Instructions for the task> Return the following entries exactly, word for word.

Material for this task>
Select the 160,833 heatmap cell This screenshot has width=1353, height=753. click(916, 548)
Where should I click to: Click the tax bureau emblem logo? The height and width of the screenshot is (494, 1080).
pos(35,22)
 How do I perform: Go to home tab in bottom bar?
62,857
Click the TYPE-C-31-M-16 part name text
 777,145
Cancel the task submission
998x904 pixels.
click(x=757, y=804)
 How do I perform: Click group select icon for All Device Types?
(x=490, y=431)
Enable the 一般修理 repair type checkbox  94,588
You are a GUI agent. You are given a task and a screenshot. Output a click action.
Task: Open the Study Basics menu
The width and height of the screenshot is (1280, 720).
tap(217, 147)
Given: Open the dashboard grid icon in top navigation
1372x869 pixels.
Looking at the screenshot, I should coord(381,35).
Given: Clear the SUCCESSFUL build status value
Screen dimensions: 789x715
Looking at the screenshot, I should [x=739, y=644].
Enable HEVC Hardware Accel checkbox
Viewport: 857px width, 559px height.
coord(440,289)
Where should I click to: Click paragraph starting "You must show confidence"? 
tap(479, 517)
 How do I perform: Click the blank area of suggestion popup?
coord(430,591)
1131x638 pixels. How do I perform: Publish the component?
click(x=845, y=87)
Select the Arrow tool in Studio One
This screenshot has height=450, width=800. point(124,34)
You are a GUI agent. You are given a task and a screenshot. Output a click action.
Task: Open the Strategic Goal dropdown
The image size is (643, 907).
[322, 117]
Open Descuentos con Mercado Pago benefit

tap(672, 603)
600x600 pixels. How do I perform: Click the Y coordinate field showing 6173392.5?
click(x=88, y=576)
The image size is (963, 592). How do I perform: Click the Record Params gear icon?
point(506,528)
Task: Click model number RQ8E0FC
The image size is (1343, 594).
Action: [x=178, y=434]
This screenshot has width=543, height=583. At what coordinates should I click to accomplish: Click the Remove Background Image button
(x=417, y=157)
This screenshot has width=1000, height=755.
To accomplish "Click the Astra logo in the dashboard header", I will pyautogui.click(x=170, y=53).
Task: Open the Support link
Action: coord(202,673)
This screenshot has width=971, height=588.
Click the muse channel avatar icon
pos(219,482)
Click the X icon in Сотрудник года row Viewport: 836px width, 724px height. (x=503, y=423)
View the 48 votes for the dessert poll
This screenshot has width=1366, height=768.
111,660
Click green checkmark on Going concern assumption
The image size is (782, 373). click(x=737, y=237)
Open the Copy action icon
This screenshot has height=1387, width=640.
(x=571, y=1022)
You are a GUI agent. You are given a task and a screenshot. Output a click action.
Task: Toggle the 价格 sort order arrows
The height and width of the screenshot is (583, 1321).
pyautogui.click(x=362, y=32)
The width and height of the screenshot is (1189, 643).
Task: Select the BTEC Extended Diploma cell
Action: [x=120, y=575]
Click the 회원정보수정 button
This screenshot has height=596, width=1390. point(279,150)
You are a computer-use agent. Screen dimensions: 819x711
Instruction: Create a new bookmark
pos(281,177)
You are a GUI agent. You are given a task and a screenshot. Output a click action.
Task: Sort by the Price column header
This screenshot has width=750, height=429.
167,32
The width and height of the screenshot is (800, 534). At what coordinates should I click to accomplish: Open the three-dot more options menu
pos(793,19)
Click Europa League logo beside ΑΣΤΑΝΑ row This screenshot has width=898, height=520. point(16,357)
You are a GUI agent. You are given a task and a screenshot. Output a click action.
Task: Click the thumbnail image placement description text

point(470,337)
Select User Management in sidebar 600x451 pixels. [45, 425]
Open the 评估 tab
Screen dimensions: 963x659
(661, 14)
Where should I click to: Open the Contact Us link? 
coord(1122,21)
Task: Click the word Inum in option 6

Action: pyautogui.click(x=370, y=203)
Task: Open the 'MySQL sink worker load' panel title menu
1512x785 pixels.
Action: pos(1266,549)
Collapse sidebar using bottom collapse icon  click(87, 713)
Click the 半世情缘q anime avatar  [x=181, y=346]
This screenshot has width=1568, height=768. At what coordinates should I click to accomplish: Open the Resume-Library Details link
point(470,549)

Worked solution>
Select the 160,833 heatmap cell This screenshot has width=1353, height=753. click(916, 548)
Where should I click to: Click the tax bureau emblem logo? The height and width of the screenshot is (494, 1080).
pos(35,22)
 How do I perform: Go to home tab in bottom bar?
62,857
Click the TYPE-C-31-M-16 part name text
 777,145
Cancel the task submission
998x904 pixels.
click(x=757, y=804)
 How do I perform: Click group select icon for All Device Types?
(x=490, y=431)
Enable the 一般修理 repair type checkbox  94,588
You are a GUI agent. You are given a task and a screenshot. Output a click action.
Task: Open the Study Basics menu
The width and height of the screenshot is (1280, 720).
tap(217, 147)
Given: Open the dashboard grid icon in top navigation
1372x869 pixels.
Looking at the screenshot, I should coord(381,35).
Given: Clear the SUCCESSFUL build status value
Screen dimensions: 789x715
Looking at the screenshot, I should [x=739, y=644].
Enable HEVC Hardware Accel checkbox
Viewport: 857px width, 559px height.
coord(440,289)
Where should I click to: Click paragraph starting "You must show confidence"? 
tap(479, 517)
 How do I perform: Click the blank area of suggestion popup?
coord(430,591)
1131x638 pixels. How do I perform: Publish the component?
click(x=845, y=87)
Select the Arrow tool in Studio One
This screenshot has height=450, width=800. point(124,34)
You are a GUI agent. You are given a task and a screenshot. Output a click action.
Task: Open the Strategic Goal dropdown
The image size is (643, 907).
[322, 117]
Open Descuentos con Mercado Pago benefit

tap(672, 603)
600x600 pixels. How do I perform: Click the Y coordinate field showing 6173392.5?
click(x=88, y=576)
The image size is (963, 592). How do I perform: Click the Record Params gear icon?
point(506,528)
Task: Click model number RQ8E0FC
The image size is (1343, 594).
Action: [x=178, y=434]
This screenshot has width=543, height=583. At what coordinates should I click to accomplish: Click the Remove Background Image button
(x=417, y=157)
This screenshot has width=1000, height=755.
To accomplish "Click the Astra logo in the dashboard header", I will pyautogui.click(x=170, y=53).
Task: Open the Support link
Action: coord(202,673)
This screenshot has width=971, height=588.
Click the muse channel avatar icon
pos(219,482)
Click the X icon in Сотрудник года row Viewport: 836px width, 724px height. (x=503, y=423)
View the 48 votes for the dessert poll
This screenshot has width=1366, height=768.
111,660
Click green checkmark on Going concern assumption
The image size is (782, 373). click(x=737, y=237)
Open the Copy action icon
This screenshot has height=1387, width=640.
(x=571, y=1022)
You are a GUI agent. You are given a task and a screenshot. Output a click action.
Task: Toggle the 价格 sort order arrows
The height and width of the screenshot is (583, 1321).
pyautogui.click(x=362, y=32)
The width and height of the screenshot is (1189, 643).
Task: Select the BTEC Extended Diploma cell
Action: [x=120, y=575]
Click the 회원정보수정 button
This screenshot has height=596, width=1390. point(279,150)
You are a computer-use agent. Screen dimensions: 819x711
Instruction: Create a new bookmark
pos(281,177)
You are a GUI agent. You are given a task and a screenshot. Output a click action.
Task: Sort by the Price column header
This screenshot has width=750, height=429.
167,32
The width and height of the screenshot is (800, 534). At what coordinates should I click to accomplish: Open the three-dot more options menu
pos(793,19)
Click Europa League logo beside ΑΣΤΑΝΑ row This screenshot has width=898, height=520. point(16,357)
You are a GUI agent. You are given a task and a screenshot. Output a click action.
Task: Click the thumbnail image placement description text

point(470,337)
Select User Management in sidebar 600x451 pixels. [45, 425]
Open the 评估 tab
Screen dimensions: 963x659
(661, 14)
Where should I click to: Open the Contact Us link? 
coord(1122,21)
Task: Click the word Inum in option 6

Action: pyautogui.click(x=370, y=203)
Task: Open the 'MySQL sink worker load' panel title menu
1512x785 pixels.
Action: pos(1266,549)
Collapse sidebar using bottom collapse icon  click(87, 713)
Click the 半世情缘q anime avatar  [x=181, y=346]
This screenshot has width=1568, height=768. At what coordinates should I click to accomplish: Open the Resume-Library Details link
point(470,549)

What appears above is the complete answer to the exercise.